Passage source:
A dix ans elle se produit déjà sous la haute surveillance et l’égide maternelle dans des spectacles après l’école. Ceci à la condition sine qua non que les résultats scolaires et l’assiduité à l’église en s’en ressentent pas. va t'il sans dire.
Craignant que sa fille ne devienne trop coquette après ses premiers succès, madame mère la surnomma « Fatzer », ce qui peut se traduire par un affectueux « petite grosse ». Maureen en fut meurtrie et passera sa vie à clamer sur tous les toits qu’elle fut une enfant d’une laideur repoussante, ce qui est démenti on ne peut mieux par les photos de famille.
Par contre, son caquet ne fut en rien rabattu et bientôt il devint de bon ton dans la bonne société dublinoise de convier l’enfant prodige à se produire lors des soirées mondaines où elle déclamait de charmants poèmes à l’assistance émue. On passait ensuite à table et la petite vedette rentrait à la maison avec son inséparable maman.
A dix ans, la petite Maureen gagnait son premier argent en se produisant à la radio, ce qui lui permit de taper du pied en promettant une bonne raclée à tout qui oserait encore l’appeler Fatzer ! Elle fut ensuite médaillée d’or lors de concours de chant. Charles Fitzsimons finit par s’effrayer de cet acharnement. Sa fille ne pensait, ne vivait que pour le spectacle, elle ne parlait que de carrière et de triomphes. Craignant pour elle de dures déconvenues, il exigea qu’elle apprenne un métier de secours. Elle devint comptable et sténodactylo puisque c’était là une condition pour pouvoir continuer ses rêves et ses leçons.

Consignes:
**A.** Répondez aux questions suivantes à partir du passage sur l'enfance de Maureen.
(i) Quel surnom sa mère lui donna-t-elle ?
(ii) Grâce à quel média gagna-t-elle son premier argent ?
(iii) Quels métiers de secours devint-elle ?
**B.** Relevez dans le passage sur l'enfance de Maureen tous les cadres dans lesquels elle se produit ou concourt.
**C.** Résumez plus brièvement le paragraphe du passage sur l'enfance de Maureen qui commence par « Par contre, son caquet ».

Entrées pour localiser des mots et des éléments:
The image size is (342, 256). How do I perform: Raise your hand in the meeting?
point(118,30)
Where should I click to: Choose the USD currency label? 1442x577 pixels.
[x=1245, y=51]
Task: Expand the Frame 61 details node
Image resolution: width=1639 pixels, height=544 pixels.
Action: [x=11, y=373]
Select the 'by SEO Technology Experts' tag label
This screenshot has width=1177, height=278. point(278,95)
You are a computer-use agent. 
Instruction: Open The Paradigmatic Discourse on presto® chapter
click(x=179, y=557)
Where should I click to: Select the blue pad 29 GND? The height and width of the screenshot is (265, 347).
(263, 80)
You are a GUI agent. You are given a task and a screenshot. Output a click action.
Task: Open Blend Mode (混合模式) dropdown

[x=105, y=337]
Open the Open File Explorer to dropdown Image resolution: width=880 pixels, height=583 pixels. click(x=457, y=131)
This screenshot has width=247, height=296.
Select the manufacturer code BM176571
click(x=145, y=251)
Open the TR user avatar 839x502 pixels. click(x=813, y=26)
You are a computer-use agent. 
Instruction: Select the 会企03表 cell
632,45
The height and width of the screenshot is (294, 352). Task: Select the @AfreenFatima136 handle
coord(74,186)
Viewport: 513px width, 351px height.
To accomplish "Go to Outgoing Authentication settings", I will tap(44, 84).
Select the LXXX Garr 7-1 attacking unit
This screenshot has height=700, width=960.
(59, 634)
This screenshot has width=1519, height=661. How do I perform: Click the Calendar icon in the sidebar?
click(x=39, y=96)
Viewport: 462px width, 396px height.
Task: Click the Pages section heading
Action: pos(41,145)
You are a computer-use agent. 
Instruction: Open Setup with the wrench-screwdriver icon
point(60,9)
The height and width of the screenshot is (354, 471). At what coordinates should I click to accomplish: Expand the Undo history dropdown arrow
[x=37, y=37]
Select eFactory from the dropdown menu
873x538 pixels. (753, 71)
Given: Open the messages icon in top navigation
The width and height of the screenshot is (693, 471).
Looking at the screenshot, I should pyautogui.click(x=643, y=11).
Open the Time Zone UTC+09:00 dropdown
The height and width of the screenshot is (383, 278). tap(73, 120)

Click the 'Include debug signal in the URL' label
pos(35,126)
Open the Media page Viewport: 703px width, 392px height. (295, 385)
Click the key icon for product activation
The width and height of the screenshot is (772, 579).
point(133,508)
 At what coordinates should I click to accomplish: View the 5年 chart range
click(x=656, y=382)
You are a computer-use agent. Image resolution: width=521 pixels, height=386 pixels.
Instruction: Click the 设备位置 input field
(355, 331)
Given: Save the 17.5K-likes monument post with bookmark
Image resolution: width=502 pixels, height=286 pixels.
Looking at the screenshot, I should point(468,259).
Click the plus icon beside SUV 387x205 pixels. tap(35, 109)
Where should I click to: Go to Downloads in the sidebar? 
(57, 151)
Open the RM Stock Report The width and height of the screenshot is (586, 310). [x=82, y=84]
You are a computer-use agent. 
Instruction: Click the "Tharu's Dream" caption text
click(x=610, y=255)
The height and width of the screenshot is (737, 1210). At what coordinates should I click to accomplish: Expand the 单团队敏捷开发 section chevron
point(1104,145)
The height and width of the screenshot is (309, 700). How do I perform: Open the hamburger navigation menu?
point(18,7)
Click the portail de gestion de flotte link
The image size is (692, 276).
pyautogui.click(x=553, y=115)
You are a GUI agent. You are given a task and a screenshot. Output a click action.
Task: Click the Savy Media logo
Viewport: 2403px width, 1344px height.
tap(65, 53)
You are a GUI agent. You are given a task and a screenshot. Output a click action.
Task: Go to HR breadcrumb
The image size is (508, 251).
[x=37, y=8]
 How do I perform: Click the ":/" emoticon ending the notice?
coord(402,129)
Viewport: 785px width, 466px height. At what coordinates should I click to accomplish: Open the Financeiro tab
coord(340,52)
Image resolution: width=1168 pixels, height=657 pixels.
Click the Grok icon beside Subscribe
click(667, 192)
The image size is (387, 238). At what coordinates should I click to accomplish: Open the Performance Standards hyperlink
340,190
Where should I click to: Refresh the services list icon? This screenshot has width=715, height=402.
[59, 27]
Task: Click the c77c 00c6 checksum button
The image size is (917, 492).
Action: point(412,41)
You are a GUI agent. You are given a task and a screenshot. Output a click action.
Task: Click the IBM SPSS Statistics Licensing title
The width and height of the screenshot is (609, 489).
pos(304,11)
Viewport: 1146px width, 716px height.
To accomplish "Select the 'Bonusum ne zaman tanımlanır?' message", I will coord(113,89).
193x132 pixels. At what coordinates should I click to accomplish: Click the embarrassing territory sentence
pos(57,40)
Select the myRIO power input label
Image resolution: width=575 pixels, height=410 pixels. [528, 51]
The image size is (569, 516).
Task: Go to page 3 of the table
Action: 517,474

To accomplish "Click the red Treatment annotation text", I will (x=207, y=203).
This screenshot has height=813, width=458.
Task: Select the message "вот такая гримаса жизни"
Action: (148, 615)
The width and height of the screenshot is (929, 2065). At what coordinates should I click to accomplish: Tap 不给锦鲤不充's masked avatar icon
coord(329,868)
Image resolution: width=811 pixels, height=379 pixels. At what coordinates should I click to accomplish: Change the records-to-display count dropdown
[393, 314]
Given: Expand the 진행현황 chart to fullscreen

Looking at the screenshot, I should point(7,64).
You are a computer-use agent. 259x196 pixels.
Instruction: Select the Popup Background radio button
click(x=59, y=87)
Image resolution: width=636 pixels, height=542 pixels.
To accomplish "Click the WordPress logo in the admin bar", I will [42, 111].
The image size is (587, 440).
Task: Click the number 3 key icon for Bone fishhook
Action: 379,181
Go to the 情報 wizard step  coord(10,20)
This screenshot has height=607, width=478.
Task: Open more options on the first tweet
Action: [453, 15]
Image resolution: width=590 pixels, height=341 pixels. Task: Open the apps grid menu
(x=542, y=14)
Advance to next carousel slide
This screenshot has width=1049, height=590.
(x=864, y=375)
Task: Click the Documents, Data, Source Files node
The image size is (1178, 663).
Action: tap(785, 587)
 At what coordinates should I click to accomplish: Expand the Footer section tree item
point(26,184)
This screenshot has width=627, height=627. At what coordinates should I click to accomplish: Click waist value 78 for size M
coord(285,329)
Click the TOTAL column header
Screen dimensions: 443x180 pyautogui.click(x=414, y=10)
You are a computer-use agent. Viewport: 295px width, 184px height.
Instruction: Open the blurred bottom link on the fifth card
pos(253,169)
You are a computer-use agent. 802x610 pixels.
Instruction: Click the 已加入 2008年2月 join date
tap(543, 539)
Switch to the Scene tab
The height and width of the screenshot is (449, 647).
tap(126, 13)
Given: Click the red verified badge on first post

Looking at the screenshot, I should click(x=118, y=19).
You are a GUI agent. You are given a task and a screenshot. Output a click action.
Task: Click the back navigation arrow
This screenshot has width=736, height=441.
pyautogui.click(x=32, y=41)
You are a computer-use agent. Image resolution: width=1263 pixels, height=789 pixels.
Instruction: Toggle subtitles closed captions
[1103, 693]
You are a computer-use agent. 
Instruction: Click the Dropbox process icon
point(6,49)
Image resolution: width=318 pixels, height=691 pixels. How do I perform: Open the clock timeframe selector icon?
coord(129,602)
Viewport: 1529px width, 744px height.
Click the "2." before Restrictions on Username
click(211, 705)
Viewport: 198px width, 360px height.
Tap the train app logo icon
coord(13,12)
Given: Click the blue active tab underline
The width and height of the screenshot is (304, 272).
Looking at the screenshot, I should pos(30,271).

Réponses:
**A.**
(i) Sa mère la surnomma « Fatzer ».
(ii) Elle gagna son premier argent en se produisant à la radio.
(iii) Elle devint comptable et sténodactylo.

**B.**
- Des spectacles après l'école
- Les soirées mondaines de la bonne société dublinoise
- La radio
- Des concours de chant

**C.** Son assurance resta intacte. La bonne société dublinoise prit l'habitude d'inviter l'enfant prodige à ses soirées mondaines, où elle déclamait des poèmes devant une assistance émue. Après le repas, elle rentrait chez elle avec sa mère.